The QAnon conspiracy group uses a bunch of them, she says.
“Thought terminating clichés include things like ‘trust the plan’, or ‘do your research’ or ‘don't let yourself be ruled by fear’.
“In some New Age groups thought terminating clichés come in the form of dismissing valid concerns or anxieties as ‘limiting beliefs’.”
Such phrases are effective because they alleviate cognitive dissonance, Montell says.
“That uncomfortable discord when you hold two conflicting ideas in your mind at the same time, you feel that something is amiss, but you want so badly for this group that you've put so much time and energy and bandwidth into to be true, to be what it was promised.
“And so, when you're served one of these thought terminating clichés, it puts that cognitive dissonance to bed for long enough for the leader to remain in power.”
Cult leader Jim Jones was a master at such dark arts, she says.
“He would use a number of populist language techniques that he had studied in order to meet people on their linguistic level, to love-bomb them by speaking their quote unquote language.
“So this is the way that he was able to appeal equal to white 20-something recent college grads to whom he would wax philosophical and quote Nietzsche, but also middle-aged black women active in San Francisco's church scene with whom he would use the familiar lilt of a Baptist preacher and quote Bible verses, he would sometimes quote Nietzsche and Bible verses in the same sentence.”
The language of cults has permeated other areas of life, she says.
“The multilevel marketing industry in the United States exploited so many values that we’re taught to have: perseverance, meritocracy, bootstrapping, ambition, and it takes them to an extreme and it uses toxically positive language geared specifically toward women who have these entrepreneurial aspirations in order to keep them in what is ultimately truly cult like group that prevents pushback and makes exiting the group very difficult.”
The MLM industry will co-opt vogueish terms, she says.
“It will capitalize on trendy feminist vernacular, whatever trendy language is buzzing about at the time.

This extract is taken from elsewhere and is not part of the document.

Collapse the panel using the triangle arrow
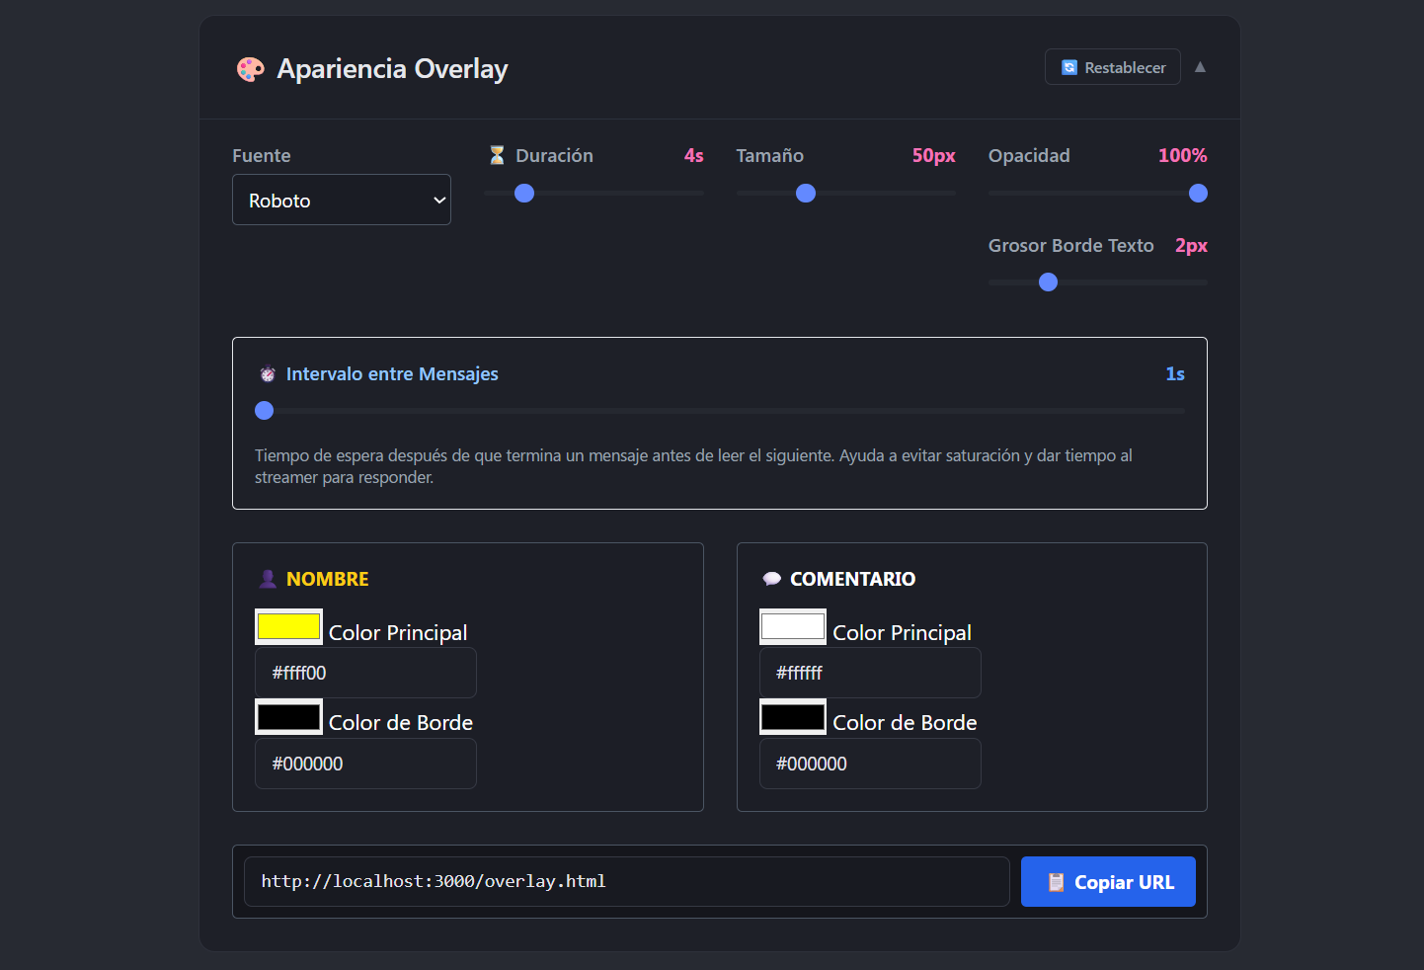The width and height of the screenshot is (1424, 970). point(1200,66)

“In the 1940s and ‘50s multilevel marketing was promised to be the best thing that happened to women since they got the vote, that was language used in Tupperware.

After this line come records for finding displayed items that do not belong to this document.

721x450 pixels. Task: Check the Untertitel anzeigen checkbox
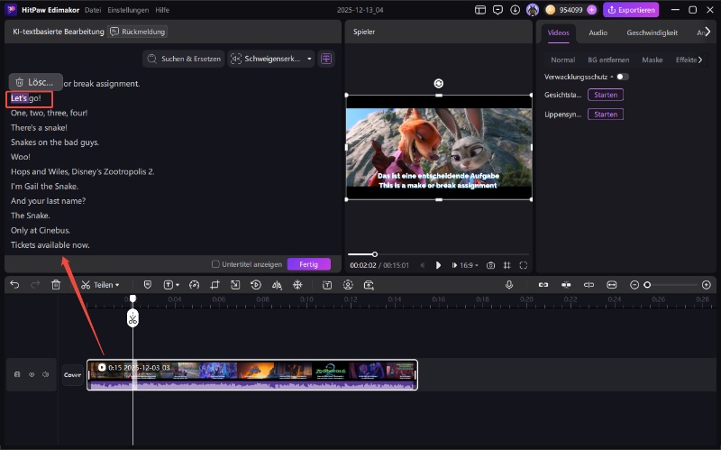tap(215, 264)
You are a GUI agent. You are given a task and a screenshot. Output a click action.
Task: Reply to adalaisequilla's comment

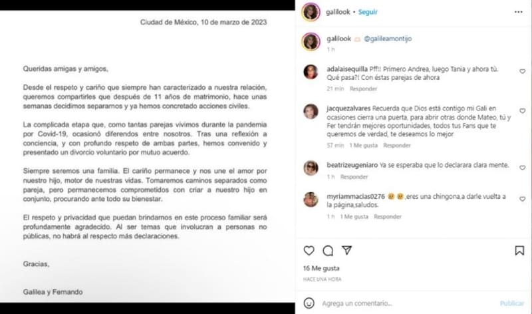point(363,89)
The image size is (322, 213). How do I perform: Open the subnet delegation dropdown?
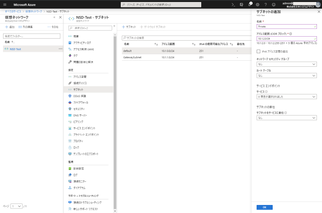[286, 118]
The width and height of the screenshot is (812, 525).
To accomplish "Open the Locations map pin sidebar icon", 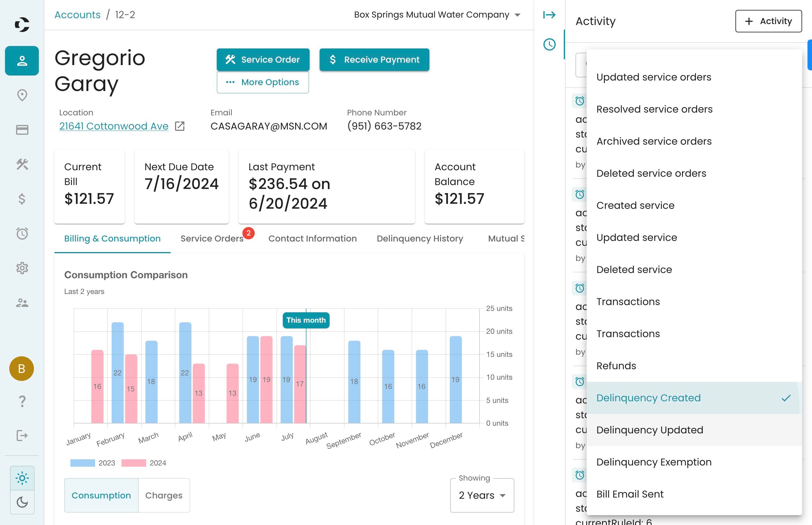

“Now, multilevel marketing is pitched as the opportunity to be a boss babe, a girl boss, a mompreneur; to work from home and make a full-time living without ever having to leave your kids.”

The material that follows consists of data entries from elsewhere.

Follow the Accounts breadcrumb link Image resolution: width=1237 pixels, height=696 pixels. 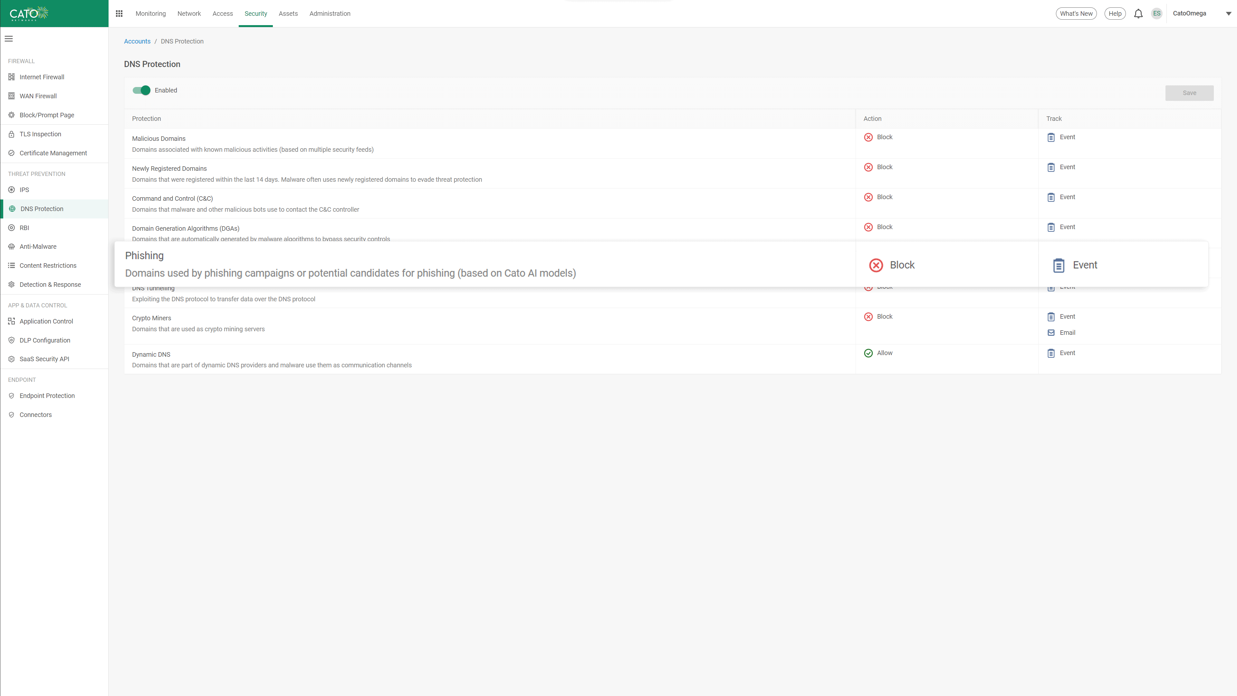click(137, 41)
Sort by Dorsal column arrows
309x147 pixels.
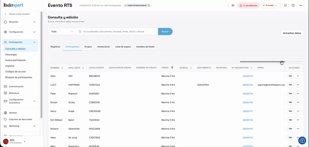pos(191,67)
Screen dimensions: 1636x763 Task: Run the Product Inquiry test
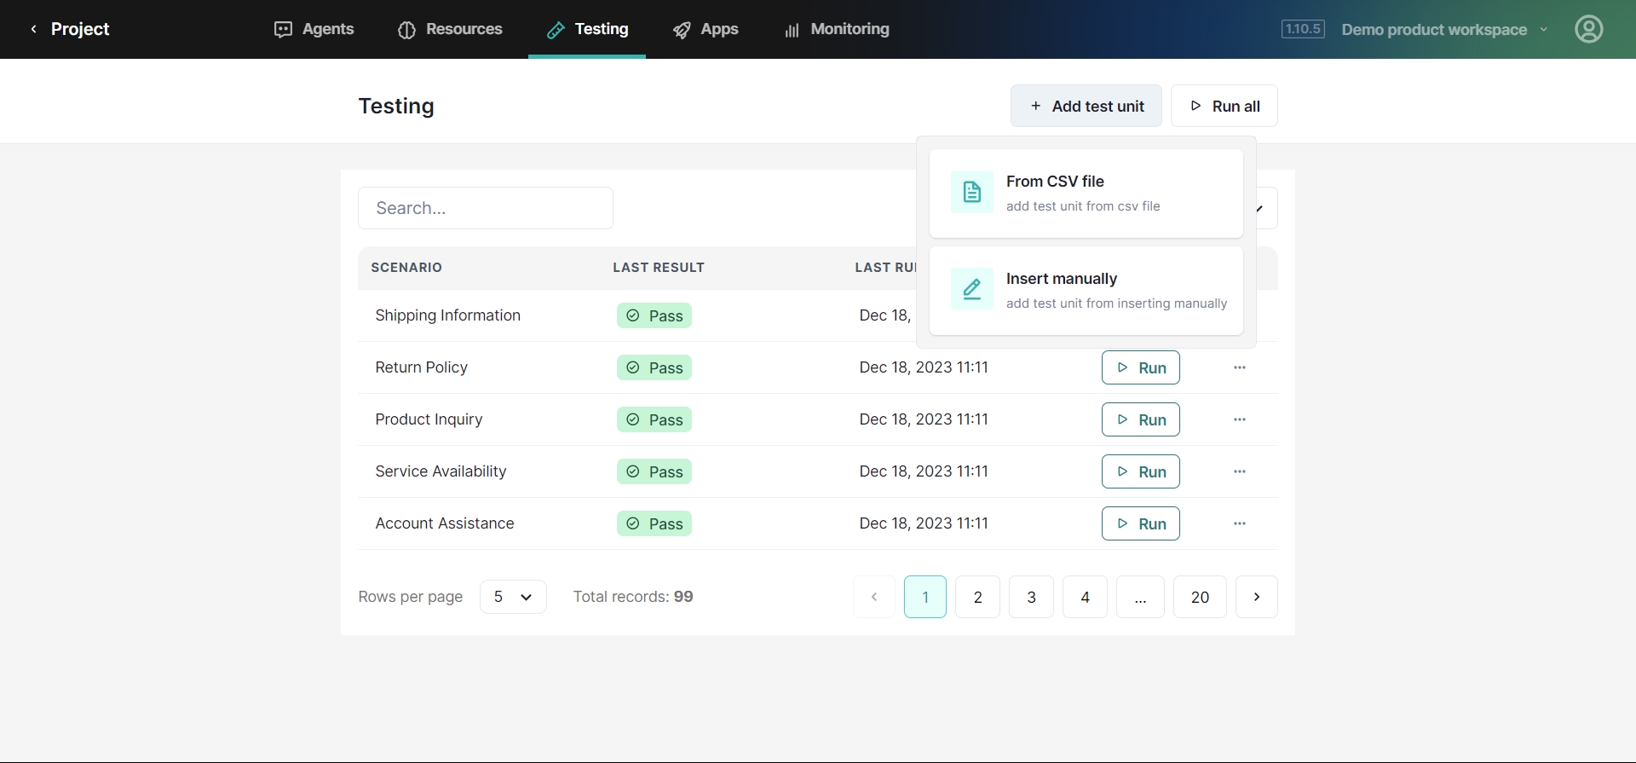coord(1140,419)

There is also a quasi-religious tone to the language, she says.
“They'll talk about how you're serving not only your bank account when you become a seller for one of these companies, but that you're becoming a better mother, a better wife.
“A lot of these groups have patriotic implications, religious implications. So, by being affiliated with multilevel marketing you're serving God in a sense.
“It's no accident that so many multilevel marketing companies are Christian-affiliated, Mormon-affiliated because the promises made with this language are in fact transcendent and spiritual in nature.”
Groups such as CrossFit and SoulCycle are taking a leaf from the cult handbook, she says.
“Young people are increasingly moving away from the traditional sites of religious community that we grew up with, or that our parents grew up with - our churches and synagogues, but we're still craving that sense of belonging and ritual.”
Young people are looking to fitness studios to fill those voids, she says.
“CrossFit and SoulCycle are some of the companies that young people name as giving them a religious identity. And these companies know that full well.
“SoulCycle calls itself a sanctuary and will encourage its instructors to become mini pastors, mini cult leaders of their own using language as their primary power tool.”
So how does she advise people be alert to cult-like groups?
“I would say if a form of language cues you to have a strong emotional reaction, but causes us to stop asking questions; if it forces you to separate yourself from those who don't know how to use the language; if you find yourself becoming ideologically bound to a set of terminology, filled with a sense of elitism just for showing up, those are some cues that you might be involved with a group that's a little too cultish for comfort.”